Title: THERMODYNAMIC AND INFORMATION ENTROPY-BASED PREDICTION AND DETECTION OF FATIGUE FAILURES IN METALLIC AND COMPOSITE MATERIALS USING ACOUSTIC EMISSION AND DIGITAL IMAGE CORRELATION
Author: Seyed Fouad Karimian
Date: Thursday, May 6th, 2:00 – 4:00 PM.
Zoom Link: https://umd.zoom.us/j/9968970907
Professor Mohammad Modarres, Advisor and Chair
Professor Hugh Bruck, Co-Advisor
Professor Aris Christou
Professor Abhijit Dasgupta
Professor Katrina Groth
Professor Norman Wereley, Dean’s Representative
Although assumed to be identical, manufactured components always present some variability in their performance while in service. This variability can be seen in their degradation path and time to failure as they are tested under identical conditions. In engineering structures and some components, fatigue is among the most common degradation mechanisms and has been under extensive study over the past century. A common characteristic of the fatigue life models is to rely on some observable or measurable markers of damage, such as crack length or modulus reduction. However, these markers become more pronounced and detectable toward the end of the component or structure’s life. Therefore, more advanced techniques would be needed to better account for a structure’s fatigue degradation. Several methods based on non-destructive testing techniques have developed over the past decades to decrease the uncertainty in fatigue degradation assessments. These methods seek to exploit the data collected by sensors during the operational life of a structure or component. Hence, the assessment of the health state can be constantly updated based on the operational conditions that allow for condition-based monitoring and maintenance. However, these methods are mostly context dependent and limited to specific experimental conditions. Therefore, a method to effectively characterize and measure fatigue damage evolution at multiple length scales based on the fundamental concept of entropy is studied in this dissertation. The two entropic-based indices used are: Thermodynamic entropy, and, Information entropy.

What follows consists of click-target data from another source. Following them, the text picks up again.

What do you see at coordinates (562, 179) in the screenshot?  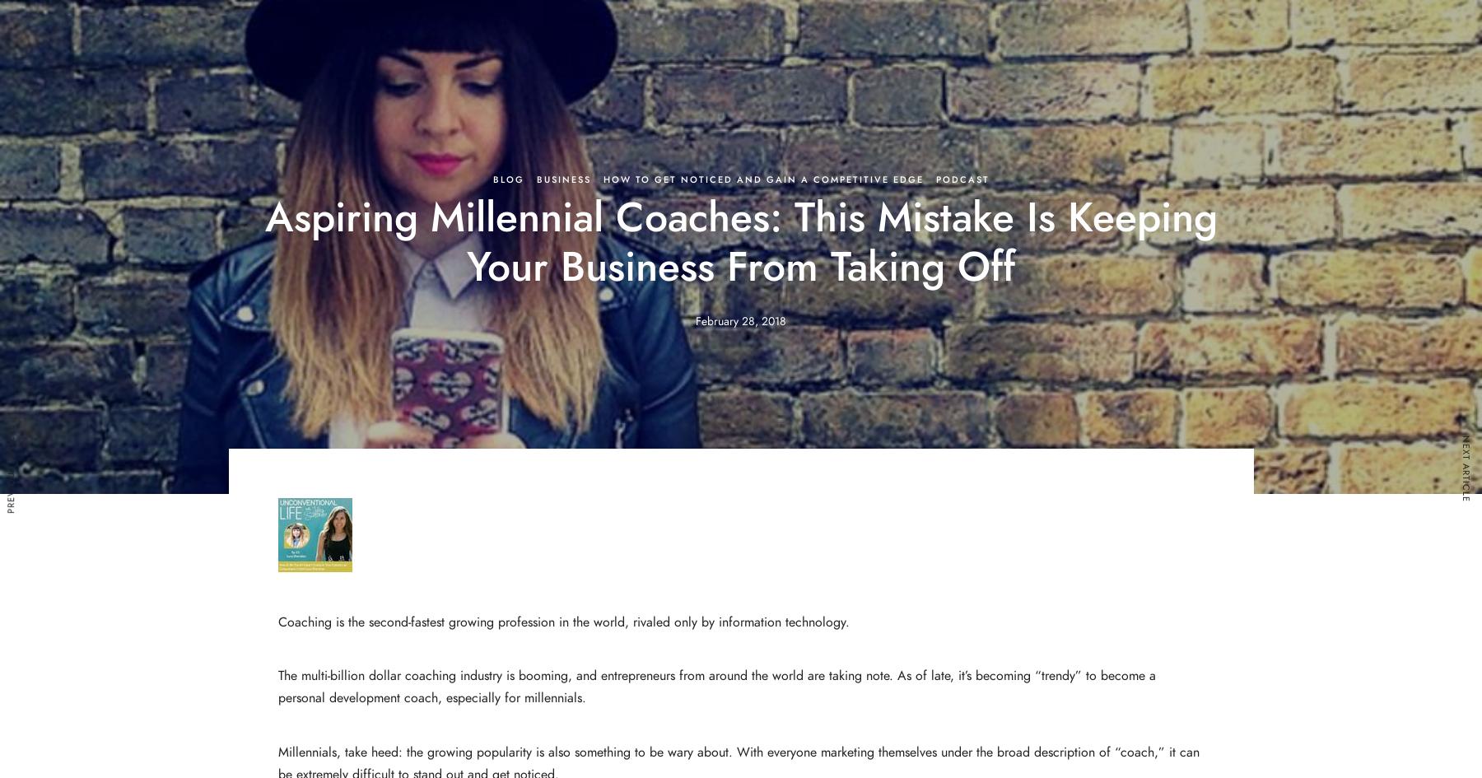 I see `'Business'` at bounding box center [562, 179].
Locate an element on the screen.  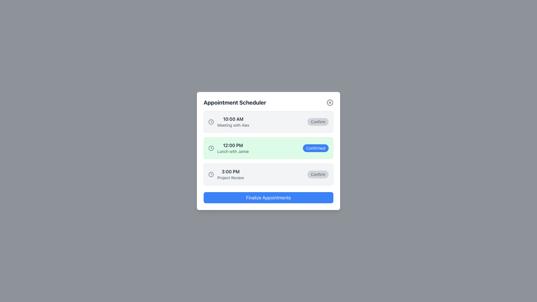
the gray circular SVG element within the clock icon located to the left of the '10:00 AM Meeting with Alex' appointment is located at coordinates (211, 174).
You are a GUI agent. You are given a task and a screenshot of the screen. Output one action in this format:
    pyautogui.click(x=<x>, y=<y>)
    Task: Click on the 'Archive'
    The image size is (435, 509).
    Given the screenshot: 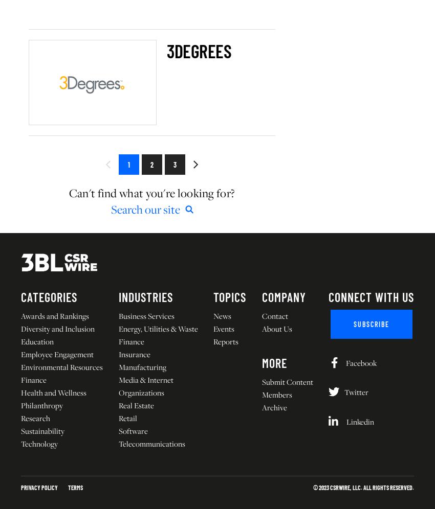 What is the action you would take?
    pyautogui.click(x=273, y=407)
    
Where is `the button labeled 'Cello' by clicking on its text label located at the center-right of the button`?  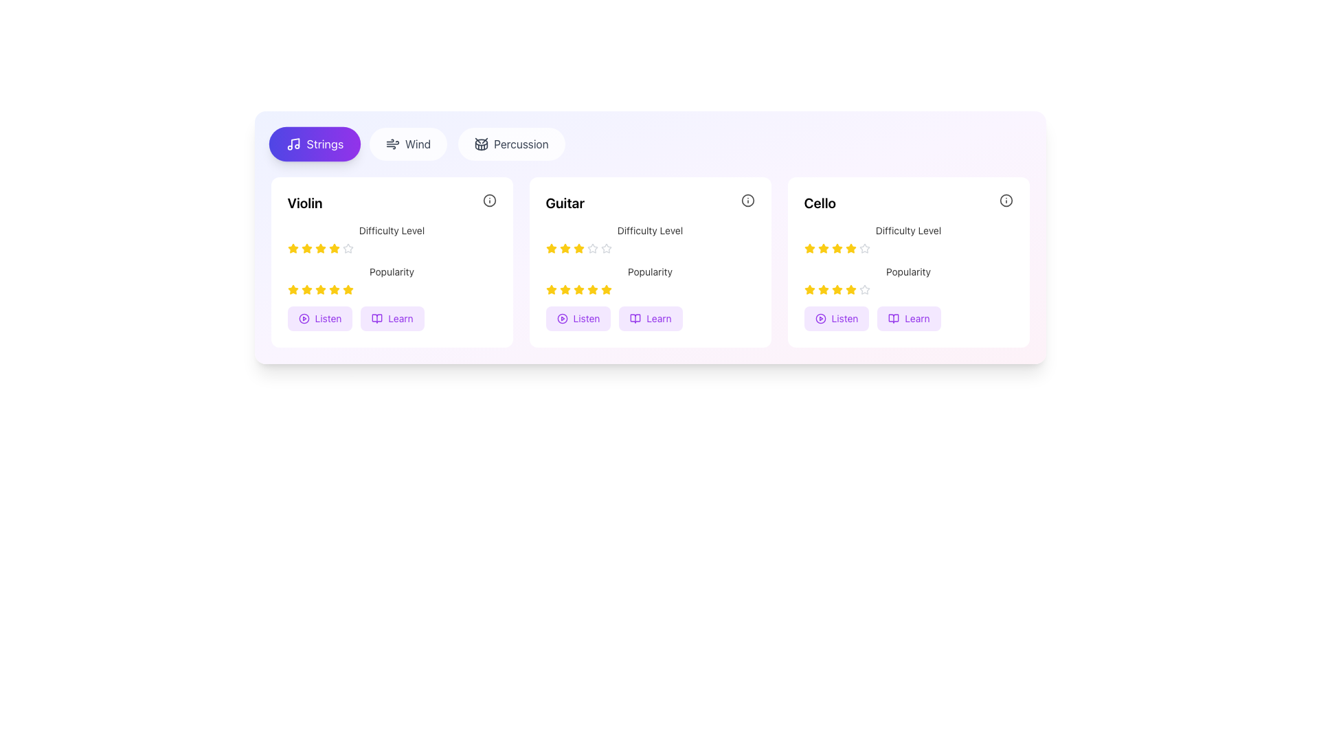 the button labeled 'Cello' by clicking on its text label located at the center-right of the button is located at coordinates (917, 318).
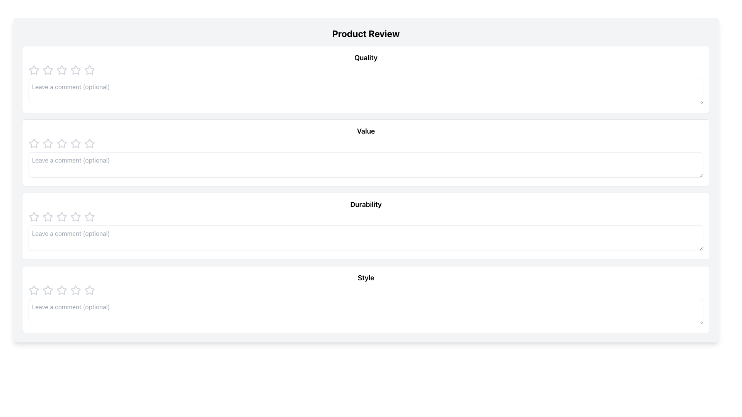  Describe the element at coordinates (48, 290) in the screenshot. I see `the second star-shaped rating icon in the 'Style' evaluation section` at that location.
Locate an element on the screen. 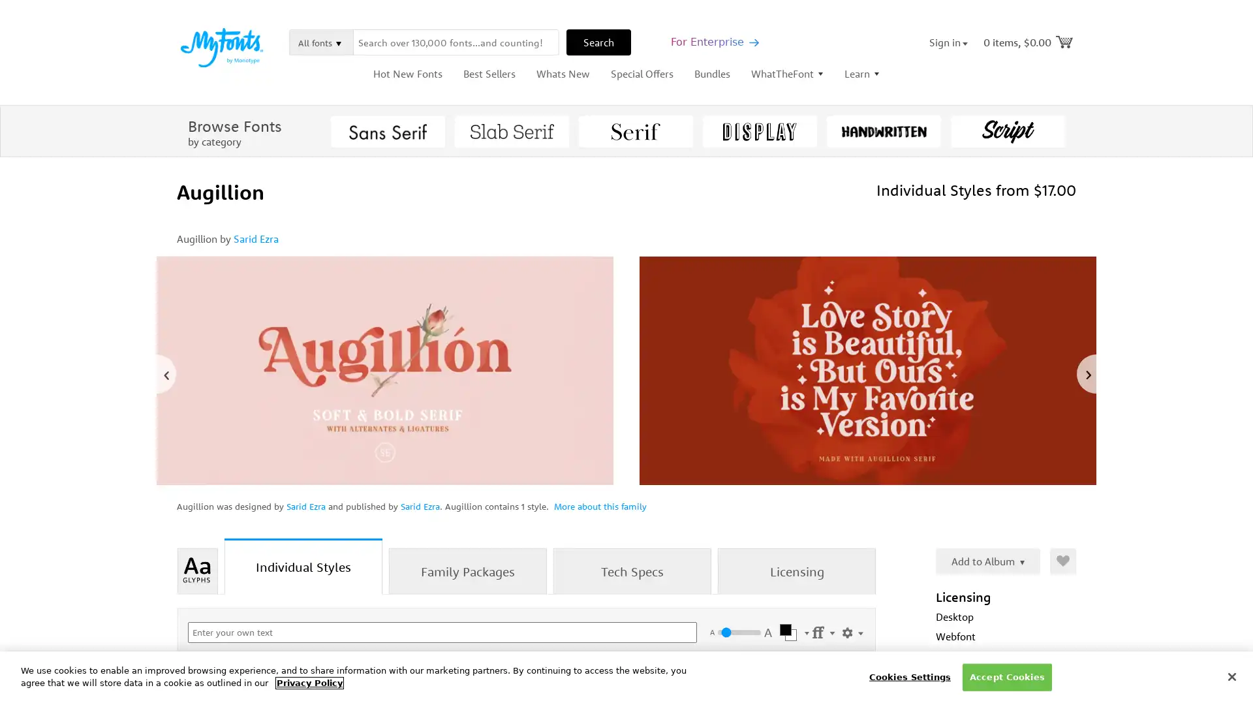 The height and width of the screenshot is (705, 1253). Sign in is located at coordinates (948, 42).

The objectives of this dissertation are to develop new methods for fatigue damage detection and failure prediction in metallic and FRP laminated composite materials by using AE and DIC techniques and converting them to information and thermodynamic entropy gains caused by fatigue damage.
1. Develop and experimentally validate fatigue damage detection, failure prediction, and prognosis approaches based on the information entropy of AE signal waveforms in both metallic and FRP laminated composite materials.
2. Develop and experimentally validate fatigue damage detection, failure prediction, and prognosis approaches based on thermodynamic entropy using the DIC technique in both metallic and FRP laminated composite materials.
3. Develop a framework for RUL estimation of metallic and FRP laminated composite structures based on the two entropic measures.